A national study underway at Virginia Commonwealth University
(VCU) will determine whether breast cancer patients can benefit
from a biopsy procedure that has been successfully used for skin
cancer patients. Patients with melanoma, the most serious kind
of skin cancer, have benefited from an advance that has reduced
the pain and complications of surgery performed to ascertain whether
their cancer has spread.
For patients with cancer, the choice of follow-up treatment depends
largely on a surgical biopsy that reveals whether the cancer has
spread beyond its initial site. First signs of spreading appear
in the lymph nodes. If the nodes show no trace of cancer, additional
therapy may not be necessary. However, if the cancer has spread,
follow-up treatments could prevent a recurrence.

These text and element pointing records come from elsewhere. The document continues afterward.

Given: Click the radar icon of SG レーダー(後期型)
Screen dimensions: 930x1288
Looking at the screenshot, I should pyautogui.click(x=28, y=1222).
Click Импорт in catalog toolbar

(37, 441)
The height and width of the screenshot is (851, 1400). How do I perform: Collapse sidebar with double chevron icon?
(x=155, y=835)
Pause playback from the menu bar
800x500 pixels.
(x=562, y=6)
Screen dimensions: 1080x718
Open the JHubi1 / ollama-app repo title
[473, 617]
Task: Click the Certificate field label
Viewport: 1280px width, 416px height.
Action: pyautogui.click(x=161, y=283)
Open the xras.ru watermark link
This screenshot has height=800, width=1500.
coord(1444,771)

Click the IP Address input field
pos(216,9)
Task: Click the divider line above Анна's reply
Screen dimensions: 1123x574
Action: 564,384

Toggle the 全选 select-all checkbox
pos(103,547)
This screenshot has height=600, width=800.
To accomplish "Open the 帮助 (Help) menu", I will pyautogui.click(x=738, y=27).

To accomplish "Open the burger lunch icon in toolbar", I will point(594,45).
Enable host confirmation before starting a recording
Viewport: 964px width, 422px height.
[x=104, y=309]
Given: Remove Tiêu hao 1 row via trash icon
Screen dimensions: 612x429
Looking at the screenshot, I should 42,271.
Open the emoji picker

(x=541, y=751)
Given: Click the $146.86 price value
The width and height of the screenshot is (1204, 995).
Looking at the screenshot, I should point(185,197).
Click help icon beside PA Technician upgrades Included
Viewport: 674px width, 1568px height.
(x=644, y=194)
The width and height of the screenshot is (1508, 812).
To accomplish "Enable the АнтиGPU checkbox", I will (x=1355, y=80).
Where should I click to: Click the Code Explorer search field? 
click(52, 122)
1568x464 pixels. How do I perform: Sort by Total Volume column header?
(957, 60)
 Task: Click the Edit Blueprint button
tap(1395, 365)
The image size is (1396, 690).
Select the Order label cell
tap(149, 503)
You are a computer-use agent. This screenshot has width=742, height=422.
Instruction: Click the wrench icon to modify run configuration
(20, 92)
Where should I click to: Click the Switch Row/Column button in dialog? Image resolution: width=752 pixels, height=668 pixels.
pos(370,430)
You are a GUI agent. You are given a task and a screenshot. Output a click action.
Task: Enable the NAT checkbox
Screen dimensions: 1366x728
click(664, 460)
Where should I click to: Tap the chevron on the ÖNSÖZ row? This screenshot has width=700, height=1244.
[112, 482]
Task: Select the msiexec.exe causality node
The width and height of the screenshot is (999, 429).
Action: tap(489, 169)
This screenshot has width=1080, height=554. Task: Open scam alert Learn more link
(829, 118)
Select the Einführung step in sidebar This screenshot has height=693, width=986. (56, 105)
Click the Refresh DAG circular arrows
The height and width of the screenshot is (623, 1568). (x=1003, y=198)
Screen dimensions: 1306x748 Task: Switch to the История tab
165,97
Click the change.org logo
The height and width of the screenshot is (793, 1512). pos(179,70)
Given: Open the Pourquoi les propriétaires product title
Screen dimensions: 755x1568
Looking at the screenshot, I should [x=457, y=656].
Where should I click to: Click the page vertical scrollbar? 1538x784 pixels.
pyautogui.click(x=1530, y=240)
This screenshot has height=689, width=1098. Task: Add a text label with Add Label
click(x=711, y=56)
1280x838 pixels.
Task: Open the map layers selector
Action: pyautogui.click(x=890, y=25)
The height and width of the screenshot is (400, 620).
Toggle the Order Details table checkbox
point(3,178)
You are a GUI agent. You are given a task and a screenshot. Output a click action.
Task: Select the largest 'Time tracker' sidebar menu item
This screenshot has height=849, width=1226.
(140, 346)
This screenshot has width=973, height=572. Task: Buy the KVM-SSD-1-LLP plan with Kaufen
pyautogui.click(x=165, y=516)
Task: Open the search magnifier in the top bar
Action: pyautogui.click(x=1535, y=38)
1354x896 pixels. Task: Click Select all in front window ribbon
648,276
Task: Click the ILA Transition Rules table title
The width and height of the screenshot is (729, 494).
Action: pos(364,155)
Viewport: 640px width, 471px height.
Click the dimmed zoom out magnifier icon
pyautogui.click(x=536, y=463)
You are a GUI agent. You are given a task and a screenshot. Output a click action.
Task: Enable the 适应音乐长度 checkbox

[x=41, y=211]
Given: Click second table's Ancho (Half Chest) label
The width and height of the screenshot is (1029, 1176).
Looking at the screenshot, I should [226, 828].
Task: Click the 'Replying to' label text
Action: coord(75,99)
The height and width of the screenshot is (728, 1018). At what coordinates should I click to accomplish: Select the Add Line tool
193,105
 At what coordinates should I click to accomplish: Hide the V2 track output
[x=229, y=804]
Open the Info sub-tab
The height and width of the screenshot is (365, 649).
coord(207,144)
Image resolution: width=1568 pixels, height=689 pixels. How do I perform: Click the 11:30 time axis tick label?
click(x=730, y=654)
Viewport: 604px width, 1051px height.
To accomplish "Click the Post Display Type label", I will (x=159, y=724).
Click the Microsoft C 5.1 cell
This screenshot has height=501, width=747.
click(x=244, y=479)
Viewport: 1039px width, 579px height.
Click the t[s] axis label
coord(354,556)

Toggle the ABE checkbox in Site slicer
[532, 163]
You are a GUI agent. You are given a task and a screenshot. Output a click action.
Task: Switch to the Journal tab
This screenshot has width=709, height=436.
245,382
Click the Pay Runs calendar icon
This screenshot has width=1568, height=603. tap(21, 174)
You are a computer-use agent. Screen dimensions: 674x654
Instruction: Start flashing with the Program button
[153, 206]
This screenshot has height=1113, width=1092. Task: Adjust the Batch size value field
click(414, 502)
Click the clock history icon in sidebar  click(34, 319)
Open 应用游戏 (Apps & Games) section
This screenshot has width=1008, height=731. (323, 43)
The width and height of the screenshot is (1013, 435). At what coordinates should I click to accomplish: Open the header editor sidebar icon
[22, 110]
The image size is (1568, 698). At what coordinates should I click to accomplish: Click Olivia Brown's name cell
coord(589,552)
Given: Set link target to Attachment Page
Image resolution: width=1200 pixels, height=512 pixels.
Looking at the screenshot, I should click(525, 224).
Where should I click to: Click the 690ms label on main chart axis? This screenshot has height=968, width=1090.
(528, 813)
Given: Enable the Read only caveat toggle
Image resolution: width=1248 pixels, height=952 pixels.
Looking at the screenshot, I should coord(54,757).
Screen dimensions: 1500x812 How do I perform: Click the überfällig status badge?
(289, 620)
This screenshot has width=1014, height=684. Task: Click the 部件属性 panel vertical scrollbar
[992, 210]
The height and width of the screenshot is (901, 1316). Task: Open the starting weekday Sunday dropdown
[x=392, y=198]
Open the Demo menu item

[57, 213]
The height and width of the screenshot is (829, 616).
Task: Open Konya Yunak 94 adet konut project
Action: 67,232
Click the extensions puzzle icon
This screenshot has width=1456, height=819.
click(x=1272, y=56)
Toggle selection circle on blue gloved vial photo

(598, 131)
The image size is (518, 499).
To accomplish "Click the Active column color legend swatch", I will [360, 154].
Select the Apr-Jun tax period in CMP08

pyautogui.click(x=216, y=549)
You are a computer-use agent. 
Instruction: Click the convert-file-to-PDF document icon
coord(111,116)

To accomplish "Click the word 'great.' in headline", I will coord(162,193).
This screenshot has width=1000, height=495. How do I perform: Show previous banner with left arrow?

"The sentinel node biopsy is a tremendous advantage for the
40% to 50% of patients with intermediate-thickness lesions whose
melanoma may have spread to the lymph nodes," said John C.
D'Emilia, md, an assistant professor in the Division of Surgical
Oncology at VCU's Medical College of Virginia. "The traditional
biopsy's pain and complications--such as nerve damage and swelling--were
often worse than the surgery to remove the melanoma. By removing
only the sentinel node, which is the gatekeeper of the lymph-node
colony, we give patients a simpler, equally accurate answer as
to whether their cancer has spread and whether further surgery
and other therapies are necessary."
The gatekeeper sentinel node is the first in the colony to show
signs of invasion. Recent studies show that in 99% of cases, a
biopsy of the sentinel node will provide surgeons with the same
information they would get from removing the entire colony. D'Emilia
has performed sentinel node biopsies for 2 years on patients whose
melanoma was likely to have spread, and believes the procedure
will become standard treatment.
Sentinel node biopsy is performed as an outpatient procedure with
minimal discomfort to the patient. The patient needs only local
anesthesia while the surgeon removes the single node, located
about 1/2 to 1 inch under the skin's surface. To find the sentinel
node, the surgeon injects the cancer site with a small amount
of radioactive tracer, which is flushed through the lymphatic
system to the node colony. The tracer is absorbed exclusively
by the sentinel node, which is then relatively easy to locate
with a Geiger counter-like gamma probe.
In the past, few treatment options were available for patients
with a melanoma that had spread; often they could only watch for
the development of a new cancer. As a result, surgeons debated
whether the benefits of removing the entire lymph-node colony
outweighed the surgery's complications. However, recent clinical
advances have resulted in treatments that may prevent a new cancer
from developing. With the availability of these therapies, many
physicians and patients use the sentinel node biopsy to decide
whether follow-up treatment is necessary.
Usefulness in Breast Cancer Under Study
The successful use of sentinel node biopsy for patients with melanoma
has led physicians to investigate its usefulness for patients
with breast cancer. As with melanoma, treatment options are largely
tied to whether the cancer has spread to the nodes. Surgical treatment
for breast cancer currently includes removal of both the malignant
breast tumor and the lymph node colony located under the nearest
armpit, which can result in additional pain and complications.
VCU is one of 12 sites around the country that, together, expect
to enroll 1,000 patients in a National Cancer Institute-funded
trial. D'Emilia believes that this trial, like the earlier melanoma
studies, may reveal that the removal of the sentinel node can
accurately show whether the breast cancer has spread. To determine
whether the sentinel node provides the same information as the
entire colony, the study's investigators will look for traces
of cancer in both the sentinel node and the remainder of the colony.